Dehydration of alcohols
The Dehydration of alcohols affords ethers:
- 2 R-OH → R-O-R + H2O
This direct reaction requires elevated temperatures (about 125 °C). The reaction is catalyzed by acids, usually sulfuric acid. The method is effective for generating symmetrical ethers, but not unsymmetrical ethers. Diethyl ether is produced from ethanol by this method. Cyclic ethers are readily generated by this approach. Such reactions must compete with dehydration of the alcohol:
- R-CH2-CH2(OH) → R-CH=CH2 + H2O
The dehydration route often requires conditions incompatible with delicate molecules. Several milder methods exist to produce ethers.

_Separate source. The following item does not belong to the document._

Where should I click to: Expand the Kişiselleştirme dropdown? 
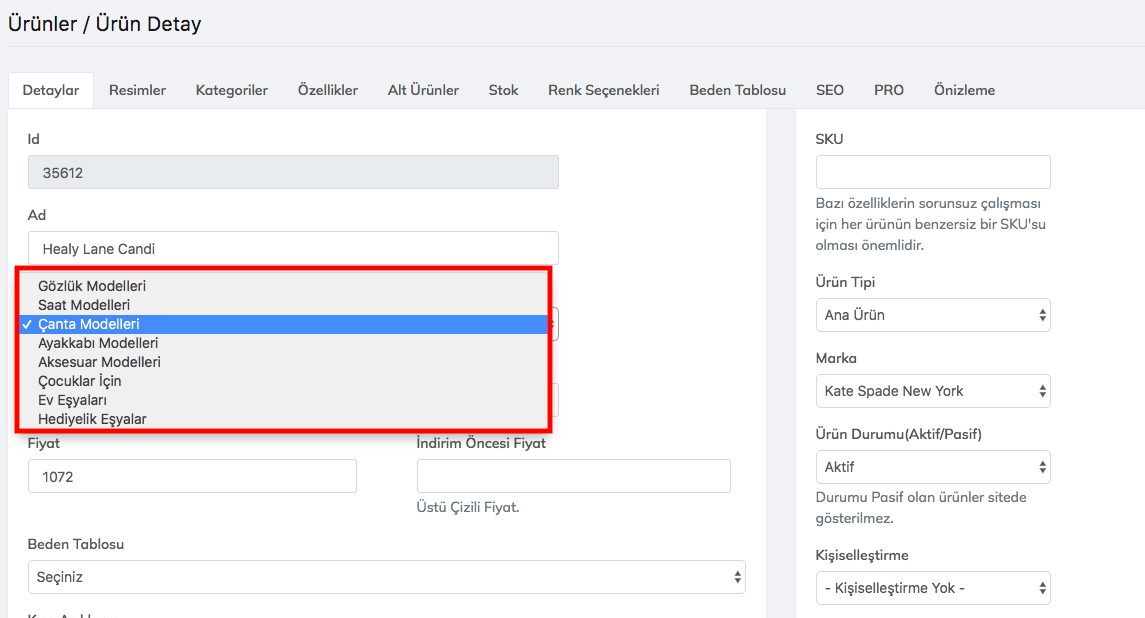pyautogui.click(x=932, y=588)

Williamson ether synthesis
Nucleophilic displacement of alkyl halides by alkoxides
- R-ONa + R'-X → R-O-R' + X-
This reaction is called the Williamson ether synthesis. It involves treatment of a parent alcohol with a strong base to form the alkoxide, followed by addition of an appropriate aliphatic compound bearing a suitable leaving group (R-X). Suitable leaving groups (X) include iodide, bromide, or sulfonates. This method usually does not work well for aryl halides (e.g. bromobenzene (see Ullmann condensation below). Likewise, this method only gives the best yields for primary halides. Secondary and tertiary halides are prone to undergo E2 elimination on exposure to the basic alkoxide anion used in the reaction due to steric hindrance from the large alkyl groups.

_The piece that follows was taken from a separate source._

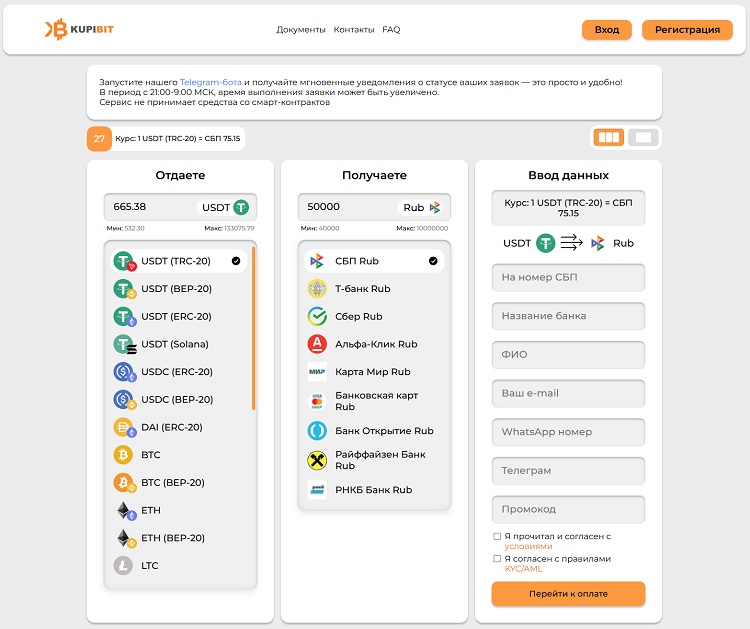
Task: Click the orange scrollbar in the Отдаете list
Action: coord(253,328)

In a related reaction, alkyl halides undergo nucleophilic displacement by phenoxides. The R-X cannot be used to react with the alcohol. However, phenols can be used to replace the alcohol, while maintaining the alkyl halide. Since phenols are acidic, they readily react with a strong base like sodium hydroxide to form phenoxide ions. The phenoxide ion will then substitute the -X group in the alkyl halide, forming an ether with an aryl group attached to it in a reaction with an SN2 mechanism.
- C6H5OH + OH- → C6H5-O- + H2O
- C6H5-O- + R-X → C6H5OR
Ullmann condensation
The Ullmann condensation is similar to the Williamson method except that the substrate is an aryl halide.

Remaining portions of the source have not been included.